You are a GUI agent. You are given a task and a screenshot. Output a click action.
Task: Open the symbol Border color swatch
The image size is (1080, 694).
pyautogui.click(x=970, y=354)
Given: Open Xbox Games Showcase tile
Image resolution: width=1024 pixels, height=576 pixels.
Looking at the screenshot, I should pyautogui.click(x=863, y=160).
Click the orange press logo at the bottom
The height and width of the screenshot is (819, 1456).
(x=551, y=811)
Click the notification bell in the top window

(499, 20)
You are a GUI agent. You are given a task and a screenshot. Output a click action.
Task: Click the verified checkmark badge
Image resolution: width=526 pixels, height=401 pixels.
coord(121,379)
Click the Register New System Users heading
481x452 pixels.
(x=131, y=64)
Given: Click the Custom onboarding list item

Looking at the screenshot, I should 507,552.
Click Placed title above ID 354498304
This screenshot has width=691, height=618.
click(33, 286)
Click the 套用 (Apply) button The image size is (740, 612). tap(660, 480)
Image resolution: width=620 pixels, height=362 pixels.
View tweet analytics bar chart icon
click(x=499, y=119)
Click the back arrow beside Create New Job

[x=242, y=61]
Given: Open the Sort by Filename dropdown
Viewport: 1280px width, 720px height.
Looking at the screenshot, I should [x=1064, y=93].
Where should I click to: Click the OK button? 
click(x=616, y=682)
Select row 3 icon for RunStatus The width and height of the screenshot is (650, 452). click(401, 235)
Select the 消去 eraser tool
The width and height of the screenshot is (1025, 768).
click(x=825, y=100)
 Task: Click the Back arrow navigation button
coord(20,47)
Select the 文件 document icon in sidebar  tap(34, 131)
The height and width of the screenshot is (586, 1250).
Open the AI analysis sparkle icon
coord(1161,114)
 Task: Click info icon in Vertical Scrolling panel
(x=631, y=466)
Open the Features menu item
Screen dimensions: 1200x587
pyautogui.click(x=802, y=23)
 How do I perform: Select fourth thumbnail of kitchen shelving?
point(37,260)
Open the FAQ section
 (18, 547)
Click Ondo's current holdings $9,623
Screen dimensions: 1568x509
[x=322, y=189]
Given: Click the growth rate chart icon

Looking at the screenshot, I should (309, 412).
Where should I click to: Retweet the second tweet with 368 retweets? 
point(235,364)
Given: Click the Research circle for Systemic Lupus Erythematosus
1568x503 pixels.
■ ■ ■
PROBLEM STATEMENT —
Repeat exactly the lines above from the one with "Given: Open Xbox Games Showcase tile" up to and including the one with "Task: Click the verified checkmark badge". No other line belongs in the reply.

FINISHED EXERCISE —
Given: Open Xbox Games Showcase tile
Image resolution: width=1024 pixels, height=576 pixels.
Looking at the screenshot, I should pyautogui.click(x=863, y=160).
Click the orange press logo at the bottom
The height and width of the screenshot is (819, 1456).
(x=551, y=811)
Click the notification bell in the top window

(499, 20)
You are a GUI agent. You are given a task and a screenshot. Output a click action.
Task: Click the verified checkmark badge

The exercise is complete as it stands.